Прокрадываясь в голубой холл, Мики так остервенело вслушивалась в тишину, что, казалось ей, её уши стали увеличиваться. Дважды она обернулась. Силуэт Мартина, с зеленой искоркой в руке, алел посередине «шайбы». В третий раз Мики, нервно улыбаясь, обернулась уже из Синей Залы. Мартин помахал ей рукой с искрой и медленно скрылся из виду…
Оставшись одна, Мики вдруг поняла, что чуть не плачет.
«Опять одна. Опять эти коридоры. Где найти Феба? Кто тут еще бегает? Где меня подстерегает монстр?! Не могу!» — пульсировало в её висках и, казалось, эхом отдавалось по всей Зале. Но, сделав резкий вдох, Микаэлла включила фонарь. Алое свечение разогнало океанский сумрак, а ядовитый страх — упорная фраза: «Я не одна. Не одна. Я столько всего пережила. Я оставлю за спиной и эту бурю». Микаэлла перекрестилась и пошла вперед, вглядываясь в красный фонарь в руке. Мысли о символике цвета помогали ей идти ровно и держать внимание: «Красный, алый. Цвет самой жизни, крови и огня. Пылкая любовь, лето. Красная клубника, прикрытая листьями. Её сок на губах возлюбленного. Тугая красная парча, отливает золотом и зелёными. Толстый теплый платок в извивах «хохломы». Пасхальное яйцо. Собирай части. Закат на самом юге. Птицы, снегири и колибри. Вот и арка, Мики! Гранат! Его зерна — россыпь рубинов. Алая лампа на свидании влюбленных. Это жизнь».
Она стояла у Серой лестницы. Вокруг была тишина.

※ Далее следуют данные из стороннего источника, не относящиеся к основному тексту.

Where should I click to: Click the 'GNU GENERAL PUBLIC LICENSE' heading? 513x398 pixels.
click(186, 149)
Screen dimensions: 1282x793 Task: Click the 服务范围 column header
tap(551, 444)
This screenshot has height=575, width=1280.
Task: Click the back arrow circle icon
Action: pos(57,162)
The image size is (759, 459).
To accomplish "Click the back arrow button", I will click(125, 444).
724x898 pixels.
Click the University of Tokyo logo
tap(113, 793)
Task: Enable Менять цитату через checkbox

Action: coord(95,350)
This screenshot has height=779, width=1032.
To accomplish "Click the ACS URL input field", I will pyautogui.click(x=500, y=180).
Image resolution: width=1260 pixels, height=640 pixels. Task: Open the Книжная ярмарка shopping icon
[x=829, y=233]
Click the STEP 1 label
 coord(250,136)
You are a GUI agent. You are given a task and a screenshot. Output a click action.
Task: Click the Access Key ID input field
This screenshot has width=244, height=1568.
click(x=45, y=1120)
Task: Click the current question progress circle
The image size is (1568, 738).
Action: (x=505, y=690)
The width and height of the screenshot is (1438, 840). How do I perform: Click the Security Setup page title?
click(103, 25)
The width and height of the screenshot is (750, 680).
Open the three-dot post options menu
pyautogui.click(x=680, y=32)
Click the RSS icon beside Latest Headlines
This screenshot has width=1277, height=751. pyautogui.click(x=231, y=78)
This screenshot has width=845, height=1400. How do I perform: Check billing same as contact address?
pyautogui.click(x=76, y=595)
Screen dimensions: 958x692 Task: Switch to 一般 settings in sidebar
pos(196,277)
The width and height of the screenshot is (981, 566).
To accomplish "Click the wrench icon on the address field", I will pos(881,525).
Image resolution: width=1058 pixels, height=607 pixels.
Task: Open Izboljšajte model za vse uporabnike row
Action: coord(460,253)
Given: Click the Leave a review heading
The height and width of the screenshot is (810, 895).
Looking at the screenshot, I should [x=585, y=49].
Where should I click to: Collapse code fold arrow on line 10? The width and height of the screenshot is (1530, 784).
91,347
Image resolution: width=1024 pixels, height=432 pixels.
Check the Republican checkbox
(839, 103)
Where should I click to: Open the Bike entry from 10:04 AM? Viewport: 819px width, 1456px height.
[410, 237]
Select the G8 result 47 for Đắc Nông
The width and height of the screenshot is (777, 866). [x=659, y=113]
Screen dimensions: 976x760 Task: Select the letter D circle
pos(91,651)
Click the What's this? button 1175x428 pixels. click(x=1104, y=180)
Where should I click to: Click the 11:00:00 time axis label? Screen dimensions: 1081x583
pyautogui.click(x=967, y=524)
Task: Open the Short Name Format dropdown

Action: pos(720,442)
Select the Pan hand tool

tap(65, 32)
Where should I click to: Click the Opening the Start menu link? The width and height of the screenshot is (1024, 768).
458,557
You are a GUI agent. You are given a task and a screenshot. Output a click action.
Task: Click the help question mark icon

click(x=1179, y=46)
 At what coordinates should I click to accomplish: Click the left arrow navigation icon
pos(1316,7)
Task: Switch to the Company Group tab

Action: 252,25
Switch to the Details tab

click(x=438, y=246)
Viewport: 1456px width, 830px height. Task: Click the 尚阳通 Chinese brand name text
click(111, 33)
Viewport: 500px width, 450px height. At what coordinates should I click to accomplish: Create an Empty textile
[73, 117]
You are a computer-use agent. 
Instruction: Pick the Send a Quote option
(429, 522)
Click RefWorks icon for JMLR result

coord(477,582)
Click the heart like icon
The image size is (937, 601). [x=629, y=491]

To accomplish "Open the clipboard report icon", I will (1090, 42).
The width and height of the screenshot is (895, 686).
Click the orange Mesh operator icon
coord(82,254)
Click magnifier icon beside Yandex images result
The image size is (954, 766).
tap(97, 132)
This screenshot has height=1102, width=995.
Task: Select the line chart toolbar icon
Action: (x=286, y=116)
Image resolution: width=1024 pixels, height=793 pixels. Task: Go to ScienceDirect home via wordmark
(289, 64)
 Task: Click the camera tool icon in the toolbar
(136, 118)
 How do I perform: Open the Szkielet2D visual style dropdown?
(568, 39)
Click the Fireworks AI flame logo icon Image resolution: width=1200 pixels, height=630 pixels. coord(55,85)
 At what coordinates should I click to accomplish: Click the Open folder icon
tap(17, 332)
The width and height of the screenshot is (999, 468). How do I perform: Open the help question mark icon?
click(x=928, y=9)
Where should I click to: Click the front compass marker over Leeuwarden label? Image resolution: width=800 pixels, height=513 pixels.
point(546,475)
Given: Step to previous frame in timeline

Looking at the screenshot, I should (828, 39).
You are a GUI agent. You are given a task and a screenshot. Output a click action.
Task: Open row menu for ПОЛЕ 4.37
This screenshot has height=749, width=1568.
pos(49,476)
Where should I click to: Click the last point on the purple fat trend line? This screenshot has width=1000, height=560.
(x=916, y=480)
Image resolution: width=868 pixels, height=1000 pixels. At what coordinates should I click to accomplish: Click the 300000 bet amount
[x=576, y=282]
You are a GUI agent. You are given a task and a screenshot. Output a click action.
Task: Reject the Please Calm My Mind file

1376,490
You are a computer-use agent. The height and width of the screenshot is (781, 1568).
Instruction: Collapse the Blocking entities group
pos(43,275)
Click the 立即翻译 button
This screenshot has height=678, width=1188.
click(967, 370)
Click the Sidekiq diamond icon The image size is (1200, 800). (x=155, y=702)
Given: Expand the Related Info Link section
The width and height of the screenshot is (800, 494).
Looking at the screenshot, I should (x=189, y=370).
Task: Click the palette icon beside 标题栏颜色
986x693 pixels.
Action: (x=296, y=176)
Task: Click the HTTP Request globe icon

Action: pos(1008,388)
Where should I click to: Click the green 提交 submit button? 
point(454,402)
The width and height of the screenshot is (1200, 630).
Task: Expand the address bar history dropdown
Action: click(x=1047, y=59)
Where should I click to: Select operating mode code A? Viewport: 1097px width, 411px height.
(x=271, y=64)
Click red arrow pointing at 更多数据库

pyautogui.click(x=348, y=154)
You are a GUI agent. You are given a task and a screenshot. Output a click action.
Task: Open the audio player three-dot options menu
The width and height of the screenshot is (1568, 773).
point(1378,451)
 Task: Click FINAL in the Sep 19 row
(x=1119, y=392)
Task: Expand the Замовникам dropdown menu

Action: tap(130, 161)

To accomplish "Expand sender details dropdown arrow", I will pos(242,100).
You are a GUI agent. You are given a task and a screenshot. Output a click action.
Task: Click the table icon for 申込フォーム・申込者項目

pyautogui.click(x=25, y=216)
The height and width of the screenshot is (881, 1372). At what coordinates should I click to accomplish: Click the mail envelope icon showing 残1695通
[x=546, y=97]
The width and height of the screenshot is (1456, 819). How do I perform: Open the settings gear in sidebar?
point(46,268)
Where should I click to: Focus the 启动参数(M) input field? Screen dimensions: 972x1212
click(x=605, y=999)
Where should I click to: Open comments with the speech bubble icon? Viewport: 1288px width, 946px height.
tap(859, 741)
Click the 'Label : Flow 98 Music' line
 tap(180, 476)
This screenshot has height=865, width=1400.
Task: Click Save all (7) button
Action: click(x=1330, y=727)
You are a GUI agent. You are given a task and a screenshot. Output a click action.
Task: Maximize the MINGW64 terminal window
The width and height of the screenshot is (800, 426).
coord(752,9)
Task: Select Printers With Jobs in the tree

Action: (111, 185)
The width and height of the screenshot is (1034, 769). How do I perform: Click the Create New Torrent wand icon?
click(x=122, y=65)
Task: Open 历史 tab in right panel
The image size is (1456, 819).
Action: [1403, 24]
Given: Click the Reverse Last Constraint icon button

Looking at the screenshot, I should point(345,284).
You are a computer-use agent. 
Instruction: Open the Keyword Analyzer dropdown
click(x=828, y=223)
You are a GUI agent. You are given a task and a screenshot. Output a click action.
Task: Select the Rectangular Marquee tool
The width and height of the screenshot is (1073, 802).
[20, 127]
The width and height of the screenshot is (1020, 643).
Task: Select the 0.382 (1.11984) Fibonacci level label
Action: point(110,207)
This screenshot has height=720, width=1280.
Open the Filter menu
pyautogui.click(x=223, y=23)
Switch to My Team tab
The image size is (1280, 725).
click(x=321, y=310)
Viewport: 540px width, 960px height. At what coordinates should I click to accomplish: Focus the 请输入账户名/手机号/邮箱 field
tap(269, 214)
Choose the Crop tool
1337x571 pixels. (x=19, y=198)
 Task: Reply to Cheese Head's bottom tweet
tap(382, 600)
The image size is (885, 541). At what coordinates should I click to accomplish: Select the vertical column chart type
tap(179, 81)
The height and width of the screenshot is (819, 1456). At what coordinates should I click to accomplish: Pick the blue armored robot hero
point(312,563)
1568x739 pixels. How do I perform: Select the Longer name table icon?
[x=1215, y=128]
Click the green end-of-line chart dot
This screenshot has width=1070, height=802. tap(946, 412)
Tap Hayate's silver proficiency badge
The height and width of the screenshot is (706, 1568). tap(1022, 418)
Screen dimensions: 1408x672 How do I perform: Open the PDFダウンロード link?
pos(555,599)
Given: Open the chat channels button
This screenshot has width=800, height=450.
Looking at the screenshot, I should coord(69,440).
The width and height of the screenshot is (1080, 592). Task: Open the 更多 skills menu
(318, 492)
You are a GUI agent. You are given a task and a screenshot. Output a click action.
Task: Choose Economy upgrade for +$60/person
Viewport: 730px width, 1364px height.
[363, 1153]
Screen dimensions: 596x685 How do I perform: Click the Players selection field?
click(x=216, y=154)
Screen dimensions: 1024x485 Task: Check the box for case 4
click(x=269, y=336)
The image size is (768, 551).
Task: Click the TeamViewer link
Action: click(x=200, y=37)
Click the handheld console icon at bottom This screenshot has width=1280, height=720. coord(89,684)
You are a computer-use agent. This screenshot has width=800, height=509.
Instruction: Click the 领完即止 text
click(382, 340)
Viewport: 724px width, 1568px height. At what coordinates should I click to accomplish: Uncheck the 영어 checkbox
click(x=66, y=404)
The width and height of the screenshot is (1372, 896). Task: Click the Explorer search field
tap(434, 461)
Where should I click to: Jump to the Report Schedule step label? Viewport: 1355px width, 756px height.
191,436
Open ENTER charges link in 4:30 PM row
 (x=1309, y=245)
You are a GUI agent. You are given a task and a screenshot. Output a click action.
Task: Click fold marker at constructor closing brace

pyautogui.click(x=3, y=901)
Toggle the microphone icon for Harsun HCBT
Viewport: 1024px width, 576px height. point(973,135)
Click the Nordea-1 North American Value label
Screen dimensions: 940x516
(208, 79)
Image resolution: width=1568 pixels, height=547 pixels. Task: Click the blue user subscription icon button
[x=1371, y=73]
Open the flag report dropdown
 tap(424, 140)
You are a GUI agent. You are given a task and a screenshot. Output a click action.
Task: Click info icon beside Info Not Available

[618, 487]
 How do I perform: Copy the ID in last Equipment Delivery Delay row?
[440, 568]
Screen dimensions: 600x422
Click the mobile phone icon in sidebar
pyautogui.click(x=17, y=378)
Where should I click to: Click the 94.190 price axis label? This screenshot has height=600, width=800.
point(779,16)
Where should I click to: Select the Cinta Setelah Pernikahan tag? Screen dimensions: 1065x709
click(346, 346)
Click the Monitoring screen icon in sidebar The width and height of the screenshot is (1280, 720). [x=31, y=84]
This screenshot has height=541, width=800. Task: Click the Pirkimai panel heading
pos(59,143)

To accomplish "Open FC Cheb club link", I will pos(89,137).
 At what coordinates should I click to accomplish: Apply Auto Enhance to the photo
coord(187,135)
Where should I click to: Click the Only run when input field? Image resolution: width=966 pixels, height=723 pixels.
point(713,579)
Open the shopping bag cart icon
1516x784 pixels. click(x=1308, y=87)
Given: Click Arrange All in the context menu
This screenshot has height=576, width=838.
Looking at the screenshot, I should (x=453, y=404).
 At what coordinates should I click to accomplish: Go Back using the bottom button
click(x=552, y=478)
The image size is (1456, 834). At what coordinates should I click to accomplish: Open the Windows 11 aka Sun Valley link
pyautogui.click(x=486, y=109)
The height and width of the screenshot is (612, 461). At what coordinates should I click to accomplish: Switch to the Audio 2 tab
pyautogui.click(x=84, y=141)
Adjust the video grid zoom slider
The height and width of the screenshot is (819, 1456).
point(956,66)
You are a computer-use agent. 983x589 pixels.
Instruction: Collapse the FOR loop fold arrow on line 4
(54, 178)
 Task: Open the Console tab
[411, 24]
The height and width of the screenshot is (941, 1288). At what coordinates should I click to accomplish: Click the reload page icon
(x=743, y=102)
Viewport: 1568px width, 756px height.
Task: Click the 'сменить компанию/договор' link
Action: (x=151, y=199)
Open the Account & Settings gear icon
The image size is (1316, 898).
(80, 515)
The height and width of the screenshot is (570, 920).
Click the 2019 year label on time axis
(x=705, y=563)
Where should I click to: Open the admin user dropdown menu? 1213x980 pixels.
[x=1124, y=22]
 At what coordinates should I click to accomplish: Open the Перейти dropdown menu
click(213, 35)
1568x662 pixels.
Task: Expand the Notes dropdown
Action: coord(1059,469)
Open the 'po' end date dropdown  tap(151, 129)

— Я, Мики. Я вынырнула из глубин, — гордо прошептала Микаэлла себе, не удержавшись. Она ужасно устала, но её пропитывало и удовлетворение: то ли от такого броска по Университету, то ли от встречи с Мартином, то ли от новых открытий.
Подумав, Мики не стала спускаться в магазин, хоть и доела запас первых дней. Достаточно ей было испытаний. «Невнимательность от утомления загубила немало народу, шахматных партий, картин, омлетов», — повторяла себе Микаэлла, мягко крадясь по коридору в уже родной «сапожок», заглядывая за каждый угол.
… Фонарь она погасила, только плотно закрыв и несколько раз подёргав дверь. В родном блоке её ноги таки затряслись, но на пол, как очень хотелось, Микаэлла упасть себе не дала. Сначала надо было аккуратно положить тетради и ручки в шкаф, рядом поставить фигурку кошечки. Снять кроссовки, поставить на сушку. Полотенца отнести в ванную. Вытащить оставшиеся полубтылки кефира и поставить греться на столе, а потом самой с блаженной улыбкой понять, что можно помыться.